INPUT FOR THIS TASK:

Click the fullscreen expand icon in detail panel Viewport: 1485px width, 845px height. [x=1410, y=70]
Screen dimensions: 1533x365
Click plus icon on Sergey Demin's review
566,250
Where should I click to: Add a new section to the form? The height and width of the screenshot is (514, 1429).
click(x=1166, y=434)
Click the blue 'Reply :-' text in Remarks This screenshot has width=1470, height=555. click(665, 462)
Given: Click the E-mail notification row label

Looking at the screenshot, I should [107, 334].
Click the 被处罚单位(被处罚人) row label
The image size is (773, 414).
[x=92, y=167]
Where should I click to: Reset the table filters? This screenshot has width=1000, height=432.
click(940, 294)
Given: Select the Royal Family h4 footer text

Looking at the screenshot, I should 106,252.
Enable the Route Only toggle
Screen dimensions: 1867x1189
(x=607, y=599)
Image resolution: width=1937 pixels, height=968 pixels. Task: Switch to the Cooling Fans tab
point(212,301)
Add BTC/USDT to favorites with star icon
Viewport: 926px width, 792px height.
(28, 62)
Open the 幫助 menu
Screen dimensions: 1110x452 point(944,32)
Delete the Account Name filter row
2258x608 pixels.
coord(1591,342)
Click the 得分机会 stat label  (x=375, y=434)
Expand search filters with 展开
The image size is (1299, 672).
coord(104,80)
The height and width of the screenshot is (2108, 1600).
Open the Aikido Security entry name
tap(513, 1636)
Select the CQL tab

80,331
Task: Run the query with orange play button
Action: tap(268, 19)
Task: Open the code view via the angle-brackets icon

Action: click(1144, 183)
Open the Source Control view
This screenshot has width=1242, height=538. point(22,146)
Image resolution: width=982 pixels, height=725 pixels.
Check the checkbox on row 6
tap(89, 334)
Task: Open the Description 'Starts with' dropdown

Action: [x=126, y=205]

YOUR OBJECTIVE:
With the line containing "Image resolution: width=982" as the first, output each line through the final line of the entries above, exactly.

WORKED SOLUTION:
Image resolution: width=982 pixels, height=725 pixels.
Check the checkbox on row 6
tap(89, 334)
Task: Open the Description 'Starts with' dropdown

Action: [x=126, y=205]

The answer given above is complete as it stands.